▶ [DIRECTIONS]
Narrow the data below down to the lines containing "link".

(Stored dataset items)
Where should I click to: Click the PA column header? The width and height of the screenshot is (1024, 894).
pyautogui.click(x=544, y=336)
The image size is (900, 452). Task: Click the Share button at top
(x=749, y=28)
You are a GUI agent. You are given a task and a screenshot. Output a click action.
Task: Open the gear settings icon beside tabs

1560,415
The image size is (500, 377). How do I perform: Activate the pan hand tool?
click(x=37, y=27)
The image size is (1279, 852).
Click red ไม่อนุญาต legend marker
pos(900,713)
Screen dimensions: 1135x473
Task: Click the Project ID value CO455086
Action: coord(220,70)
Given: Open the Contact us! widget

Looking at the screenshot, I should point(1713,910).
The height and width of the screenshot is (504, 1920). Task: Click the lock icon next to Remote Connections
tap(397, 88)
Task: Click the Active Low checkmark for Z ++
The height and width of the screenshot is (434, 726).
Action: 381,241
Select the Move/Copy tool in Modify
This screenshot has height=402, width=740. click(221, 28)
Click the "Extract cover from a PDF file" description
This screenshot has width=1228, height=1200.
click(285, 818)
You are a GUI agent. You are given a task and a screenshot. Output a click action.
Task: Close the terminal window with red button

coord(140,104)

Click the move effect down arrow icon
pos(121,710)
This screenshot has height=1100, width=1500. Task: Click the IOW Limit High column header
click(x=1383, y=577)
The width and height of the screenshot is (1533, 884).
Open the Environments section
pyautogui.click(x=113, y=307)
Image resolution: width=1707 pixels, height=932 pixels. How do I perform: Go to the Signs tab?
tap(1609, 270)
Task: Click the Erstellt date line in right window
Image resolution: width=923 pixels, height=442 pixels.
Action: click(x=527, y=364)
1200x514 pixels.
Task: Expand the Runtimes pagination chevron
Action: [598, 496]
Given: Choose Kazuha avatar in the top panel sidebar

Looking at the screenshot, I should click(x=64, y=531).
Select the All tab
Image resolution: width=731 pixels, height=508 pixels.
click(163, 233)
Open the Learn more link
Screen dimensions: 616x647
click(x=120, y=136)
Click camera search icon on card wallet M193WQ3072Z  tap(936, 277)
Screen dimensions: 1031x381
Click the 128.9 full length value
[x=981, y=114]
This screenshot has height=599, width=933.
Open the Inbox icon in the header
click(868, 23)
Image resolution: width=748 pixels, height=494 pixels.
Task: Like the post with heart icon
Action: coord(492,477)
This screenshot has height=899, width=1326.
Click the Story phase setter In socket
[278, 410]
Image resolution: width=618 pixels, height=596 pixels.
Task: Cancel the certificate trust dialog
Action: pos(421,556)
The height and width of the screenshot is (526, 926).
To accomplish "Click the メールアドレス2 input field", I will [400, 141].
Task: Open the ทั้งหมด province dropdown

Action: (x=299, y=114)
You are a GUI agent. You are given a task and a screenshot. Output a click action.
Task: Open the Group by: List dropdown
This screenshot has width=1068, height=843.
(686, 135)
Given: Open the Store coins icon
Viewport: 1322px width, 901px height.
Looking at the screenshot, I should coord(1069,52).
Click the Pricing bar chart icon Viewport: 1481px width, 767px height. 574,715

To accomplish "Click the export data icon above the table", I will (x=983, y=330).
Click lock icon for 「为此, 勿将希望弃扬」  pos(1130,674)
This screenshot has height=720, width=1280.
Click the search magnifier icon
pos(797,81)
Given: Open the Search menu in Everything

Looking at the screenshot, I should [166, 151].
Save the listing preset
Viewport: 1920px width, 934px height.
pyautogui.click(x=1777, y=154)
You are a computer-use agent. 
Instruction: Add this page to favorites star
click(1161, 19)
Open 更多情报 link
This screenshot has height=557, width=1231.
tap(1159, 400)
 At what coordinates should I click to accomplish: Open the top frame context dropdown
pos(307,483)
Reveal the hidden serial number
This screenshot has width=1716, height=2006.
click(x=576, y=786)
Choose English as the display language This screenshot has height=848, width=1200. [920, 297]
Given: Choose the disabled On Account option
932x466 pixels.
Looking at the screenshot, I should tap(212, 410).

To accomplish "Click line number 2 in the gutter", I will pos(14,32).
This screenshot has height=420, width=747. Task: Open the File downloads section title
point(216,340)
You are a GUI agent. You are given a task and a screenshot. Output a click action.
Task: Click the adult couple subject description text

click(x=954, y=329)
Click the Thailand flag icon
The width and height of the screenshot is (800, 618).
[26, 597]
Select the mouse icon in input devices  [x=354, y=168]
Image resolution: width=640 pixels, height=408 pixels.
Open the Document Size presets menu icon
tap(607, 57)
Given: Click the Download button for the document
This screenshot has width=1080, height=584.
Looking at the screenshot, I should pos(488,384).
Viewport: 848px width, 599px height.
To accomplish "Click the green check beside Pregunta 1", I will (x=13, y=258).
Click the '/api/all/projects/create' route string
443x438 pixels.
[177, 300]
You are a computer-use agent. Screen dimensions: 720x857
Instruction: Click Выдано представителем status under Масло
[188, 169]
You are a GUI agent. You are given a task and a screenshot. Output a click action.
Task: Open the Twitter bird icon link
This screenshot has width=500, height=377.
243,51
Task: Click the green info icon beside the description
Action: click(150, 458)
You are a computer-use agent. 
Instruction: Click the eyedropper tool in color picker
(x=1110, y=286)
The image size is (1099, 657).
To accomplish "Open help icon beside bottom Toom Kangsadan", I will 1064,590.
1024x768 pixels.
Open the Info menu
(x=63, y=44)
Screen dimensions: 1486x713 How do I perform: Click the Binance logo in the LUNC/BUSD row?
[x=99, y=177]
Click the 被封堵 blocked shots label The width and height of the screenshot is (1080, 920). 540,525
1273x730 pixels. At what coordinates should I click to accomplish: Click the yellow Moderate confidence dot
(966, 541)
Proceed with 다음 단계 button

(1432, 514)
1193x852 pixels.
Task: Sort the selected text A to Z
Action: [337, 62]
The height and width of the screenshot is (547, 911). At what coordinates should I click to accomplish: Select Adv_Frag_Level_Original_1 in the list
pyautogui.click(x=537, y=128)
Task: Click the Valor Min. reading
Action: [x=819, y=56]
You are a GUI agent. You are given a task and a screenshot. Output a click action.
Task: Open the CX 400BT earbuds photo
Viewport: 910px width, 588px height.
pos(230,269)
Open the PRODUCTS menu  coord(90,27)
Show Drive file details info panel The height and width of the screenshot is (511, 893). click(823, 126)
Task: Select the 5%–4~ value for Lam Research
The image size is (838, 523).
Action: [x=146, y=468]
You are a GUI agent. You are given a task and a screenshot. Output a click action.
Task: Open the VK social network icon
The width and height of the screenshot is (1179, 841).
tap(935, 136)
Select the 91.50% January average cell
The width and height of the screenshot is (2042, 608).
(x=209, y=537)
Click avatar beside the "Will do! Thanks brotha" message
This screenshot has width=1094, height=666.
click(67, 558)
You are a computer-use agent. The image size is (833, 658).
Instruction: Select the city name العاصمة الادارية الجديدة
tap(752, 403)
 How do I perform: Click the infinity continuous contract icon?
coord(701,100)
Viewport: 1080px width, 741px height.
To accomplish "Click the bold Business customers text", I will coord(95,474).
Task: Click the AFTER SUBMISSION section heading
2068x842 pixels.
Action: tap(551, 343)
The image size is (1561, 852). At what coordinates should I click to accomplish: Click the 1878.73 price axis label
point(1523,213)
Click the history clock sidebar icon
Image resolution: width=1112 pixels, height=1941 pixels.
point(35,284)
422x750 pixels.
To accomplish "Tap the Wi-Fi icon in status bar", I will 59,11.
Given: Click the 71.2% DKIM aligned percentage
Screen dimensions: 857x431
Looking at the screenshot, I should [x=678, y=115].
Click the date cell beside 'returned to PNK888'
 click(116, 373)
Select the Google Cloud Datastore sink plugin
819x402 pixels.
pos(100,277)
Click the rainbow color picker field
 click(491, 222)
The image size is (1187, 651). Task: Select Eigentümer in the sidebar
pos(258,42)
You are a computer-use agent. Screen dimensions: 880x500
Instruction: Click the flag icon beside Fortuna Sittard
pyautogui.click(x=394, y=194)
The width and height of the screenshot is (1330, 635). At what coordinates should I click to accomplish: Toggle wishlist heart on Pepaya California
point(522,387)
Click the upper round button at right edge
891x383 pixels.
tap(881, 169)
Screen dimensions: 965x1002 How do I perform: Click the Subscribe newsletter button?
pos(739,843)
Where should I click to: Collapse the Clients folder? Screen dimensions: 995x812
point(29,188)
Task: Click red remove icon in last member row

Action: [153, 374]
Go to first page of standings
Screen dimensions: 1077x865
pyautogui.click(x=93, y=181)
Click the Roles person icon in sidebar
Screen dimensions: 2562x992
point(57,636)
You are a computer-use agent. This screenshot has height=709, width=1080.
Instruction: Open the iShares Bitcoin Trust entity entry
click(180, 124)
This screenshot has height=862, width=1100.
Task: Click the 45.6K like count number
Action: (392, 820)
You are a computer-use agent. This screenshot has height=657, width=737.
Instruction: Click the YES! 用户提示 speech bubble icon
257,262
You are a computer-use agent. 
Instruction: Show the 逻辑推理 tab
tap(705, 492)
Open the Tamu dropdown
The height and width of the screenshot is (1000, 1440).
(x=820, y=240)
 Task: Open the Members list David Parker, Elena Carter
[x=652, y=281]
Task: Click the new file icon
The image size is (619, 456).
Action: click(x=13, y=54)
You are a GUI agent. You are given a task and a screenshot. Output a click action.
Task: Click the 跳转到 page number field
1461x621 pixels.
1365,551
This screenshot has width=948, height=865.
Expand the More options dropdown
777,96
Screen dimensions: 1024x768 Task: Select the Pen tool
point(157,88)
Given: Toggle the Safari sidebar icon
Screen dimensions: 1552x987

▶ [EXERCISE RESULT]
Open the Learn more link
Open 更多情报 link
Task: Open the Twitter bird icon link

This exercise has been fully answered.